They detailed the findings in the paper, “Long Period, Long Duration (LPLD) Seismicity and their Probable Role in Reservoir Stimulation and Stage Productivity” which is recently published in the journal SPE Reservoir Evaluation & Engineering. 

“We found positive temporal correlation between low frequency earthquakes and increased fluid activity during hydraulic fracturing, suggesting that these unique events are generated in response to extensive reservoir fracturing, triggered by highly elevated fluid pressure,” Kumar said. “These low frequency seismic events of long duration are likely linked with non-brittle deformation in the reservoir during hydraulic fracturing and contribute both in the overall stimulation of the reservoir and gas production,” said Kumar.

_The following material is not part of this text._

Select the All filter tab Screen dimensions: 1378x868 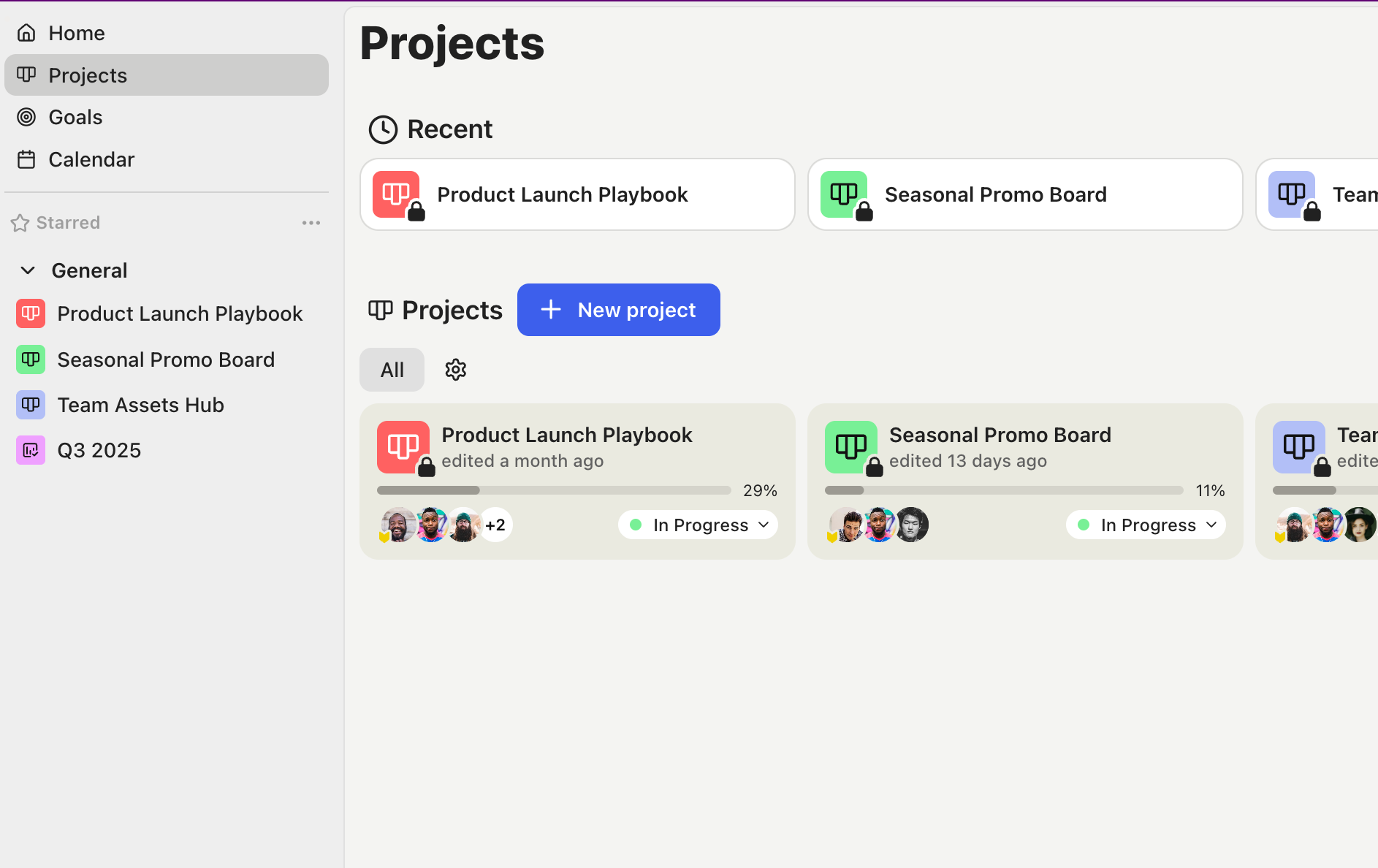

Additionally, during field research at a West Virginia hydraulic fracking site, Kumar demonstrated the low-frequency earthquakes that signal non-brittle deformation and potential stimulation of reservoir could be detected using low-cost surface seismometers placed on the ground rather than borehole geophones and fiber optic sensors, which are much more expensive and requires a well to be drilled specifically for monitoring. 

Combined, the findings could give oil and gas industry executives more precise methods to extract greater amounts of energy, cheaper equipment to get the process started and a broader view of the types of areas that are worthy of exploring.  

“Our analysis proposed that overall deformation due to hydraulic fracking doesn’t belong to one particular type of deformation, it undergoes both types, brittle and non-brittle,” said Kumar. “Taking both into account can increase overall estimates of fracturing volume of rock, therefore estimate of oil and gas productivity will be much higher.”

Hammack said the theory still needs to be proved at other well-characterized sites that feature geophysical models and he’s hoping the team will be able to monitor less-characterized areas near Pittsburgh and Morgantown sometime this year. 

And while he credited the work of Stanford University geophysicist Mark Zoback for the first work involving low-frequency earthquakes in shale gas wells, he said Kumar’s work with surface seismometers helped to advance that to new heights.

“No one else had ever gone the lengths to build a whole new science behind it,” Hammack said.